- _Excerpt provided_
═══

Chidley, the itinerant philosopher in the streets of Sydney, to the outward eye clad scantily in bathing-trunks, but to the inward eye gloriously arrayed in the luminous truth his sensitive imagination revealed to him, lends more genuine distinction to Australia than all its muttons and wool. The outraged authorities could think of no place save an asylum or the jail appropriate to house so extreme a nonconformist. His fellow citizens neither cherished his brief incarnation in their midst nor rejoiced in his uniqueness, and yet he may have been one of the leaders for lack of whom their national life languished. Nothing is so intolerable to an age as an individual who is — or is suspected of being — superior to it.
On the plains of the West thousands of cattle may be seen grazing as one. They move slowly, feeding as they go, their heads pointing in the same direction. Occasionally among the hundreds there will be one individual that ignores the custom of the others and feeds where it will. The cattlemen have learned through experience to look to such an animal for the salvation of the rest in times of emergency. When wild creatures attack or sudden storms break, the solitary feeder is the one to give warning or lead the herd to safety.
Yet what do we feel save distrust for those fellows of ours who will have none of our ways and who walk with their eyes fixed upon a vision which we cannot see?

═══

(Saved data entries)
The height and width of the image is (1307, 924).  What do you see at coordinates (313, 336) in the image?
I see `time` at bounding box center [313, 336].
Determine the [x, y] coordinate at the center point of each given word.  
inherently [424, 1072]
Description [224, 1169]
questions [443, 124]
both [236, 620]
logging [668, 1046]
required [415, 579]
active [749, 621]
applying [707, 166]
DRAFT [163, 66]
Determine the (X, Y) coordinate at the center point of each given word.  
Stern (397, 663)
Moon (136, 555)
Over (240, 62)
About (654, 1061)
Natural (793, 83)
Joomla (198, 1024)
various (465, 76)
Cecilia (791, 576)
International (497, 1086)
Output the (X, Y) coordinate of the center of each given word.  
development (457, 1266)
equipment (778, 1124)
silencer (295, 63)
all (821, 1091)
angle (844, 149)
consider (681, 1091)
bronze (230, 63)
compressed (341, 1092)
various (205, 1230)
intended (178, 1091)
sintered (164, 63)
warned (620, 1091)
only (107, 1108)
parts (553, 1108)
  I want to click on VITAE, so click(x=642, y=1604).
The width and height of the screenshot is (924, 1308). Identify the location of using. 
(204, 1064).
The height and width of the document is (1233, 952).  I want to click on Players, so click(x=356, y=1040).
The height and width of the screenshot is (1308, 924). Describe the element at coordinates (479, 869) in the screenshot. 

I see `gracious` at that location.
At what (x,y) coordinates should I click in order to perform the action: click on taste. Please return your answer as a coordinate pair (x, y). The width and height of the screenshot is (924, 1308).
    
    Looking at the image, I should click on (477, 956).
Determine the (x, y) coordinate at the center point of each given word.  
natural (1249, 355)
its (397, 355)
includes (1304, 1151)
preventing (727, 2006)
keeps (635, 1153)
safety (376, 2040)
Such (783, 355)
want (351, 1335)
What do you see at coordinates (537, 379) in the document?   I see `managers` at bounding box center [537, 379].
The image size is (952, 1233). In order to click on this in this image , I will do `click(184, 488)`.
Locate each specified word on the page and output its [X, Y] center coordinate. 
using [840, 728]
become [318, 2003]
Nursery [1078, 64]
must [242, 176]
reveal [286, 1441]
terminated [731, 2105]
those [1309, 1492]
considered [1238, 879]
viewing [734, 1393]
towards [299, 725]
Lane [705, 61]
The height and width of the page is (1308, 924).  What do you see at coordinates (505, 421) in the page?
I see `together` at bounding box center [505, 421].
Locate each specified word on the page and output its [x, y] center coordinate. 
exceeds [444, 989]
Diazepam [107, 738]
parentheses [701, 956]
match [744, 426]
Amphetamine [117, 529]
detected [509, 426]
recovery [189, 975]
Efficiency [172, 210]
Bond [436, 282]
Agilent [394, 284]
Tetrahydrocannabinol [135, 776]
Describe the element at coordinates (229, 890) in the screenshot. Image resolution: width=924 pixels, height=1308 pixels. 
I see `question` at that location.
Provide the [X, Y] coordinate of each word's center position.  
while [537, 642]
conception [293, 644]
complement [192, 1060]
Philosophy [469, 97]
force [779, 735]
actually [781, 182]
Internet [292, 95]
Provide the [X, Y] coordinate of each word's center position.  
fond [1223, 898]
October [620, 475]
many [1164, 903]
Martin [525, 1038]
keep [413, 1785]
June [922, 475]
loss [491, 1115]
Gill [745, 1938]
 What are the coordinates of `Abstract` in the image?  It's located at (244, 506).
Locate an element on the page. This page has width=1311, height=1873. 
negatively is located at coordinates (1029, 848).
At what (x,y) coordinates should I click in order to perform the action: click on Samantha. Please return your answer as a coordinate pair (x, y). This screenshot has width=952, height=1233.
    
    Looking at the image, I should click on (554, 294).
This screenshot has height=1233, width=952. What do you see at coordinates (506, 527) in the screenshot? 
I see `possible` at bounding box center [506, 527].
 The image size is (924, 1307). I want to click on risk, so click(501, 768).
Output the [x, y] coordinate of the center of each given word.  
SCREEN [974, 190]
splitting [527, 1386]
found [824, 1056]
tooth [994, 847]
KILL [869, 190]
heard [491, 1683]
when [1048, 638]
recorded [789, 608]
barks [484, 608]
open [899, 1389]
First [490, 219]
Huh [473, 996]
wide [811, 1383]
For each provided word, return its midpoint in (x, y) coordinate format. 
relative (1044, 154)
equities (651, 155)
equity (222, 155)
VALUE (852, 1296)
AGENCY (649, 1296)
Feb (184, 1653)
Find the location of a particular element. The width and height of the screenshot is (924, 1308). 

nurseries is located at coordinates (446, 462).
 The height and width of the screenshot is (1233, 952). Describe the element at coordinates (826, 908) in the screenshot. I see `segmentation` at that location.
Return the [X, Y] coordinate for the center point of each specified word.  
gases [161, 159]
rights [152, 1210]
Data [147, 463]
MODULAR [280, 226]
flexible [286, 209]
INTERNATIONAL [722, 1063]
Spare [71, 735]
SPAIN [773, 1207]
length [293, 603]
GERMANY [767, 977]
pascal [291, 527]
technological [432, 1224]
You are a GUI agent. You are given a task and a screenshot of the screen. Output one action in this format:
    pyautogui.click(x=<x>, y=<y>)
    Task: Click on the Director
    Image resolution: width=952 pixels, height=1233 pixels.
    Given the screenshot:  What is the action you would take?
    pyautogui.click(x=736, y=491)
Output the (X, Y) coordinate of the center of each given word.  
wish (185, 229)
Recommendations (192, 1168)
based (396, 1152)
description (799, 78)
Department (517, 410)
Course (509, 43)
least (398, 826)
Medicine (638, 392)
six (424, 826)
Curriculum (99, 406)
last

═══

- _Exercise objective_
Can you rewrite the part of the Chidley excerpt that opens with the words containing "Yet what do" and closes with "we cannot see?", changing "distrust" to "suspicion"?

- _Result for this task_
Yet what do we feel save suspicion for those fellows of ours who will have none of our ways and who walk with their eyes fixed upon a vision which we cannot see?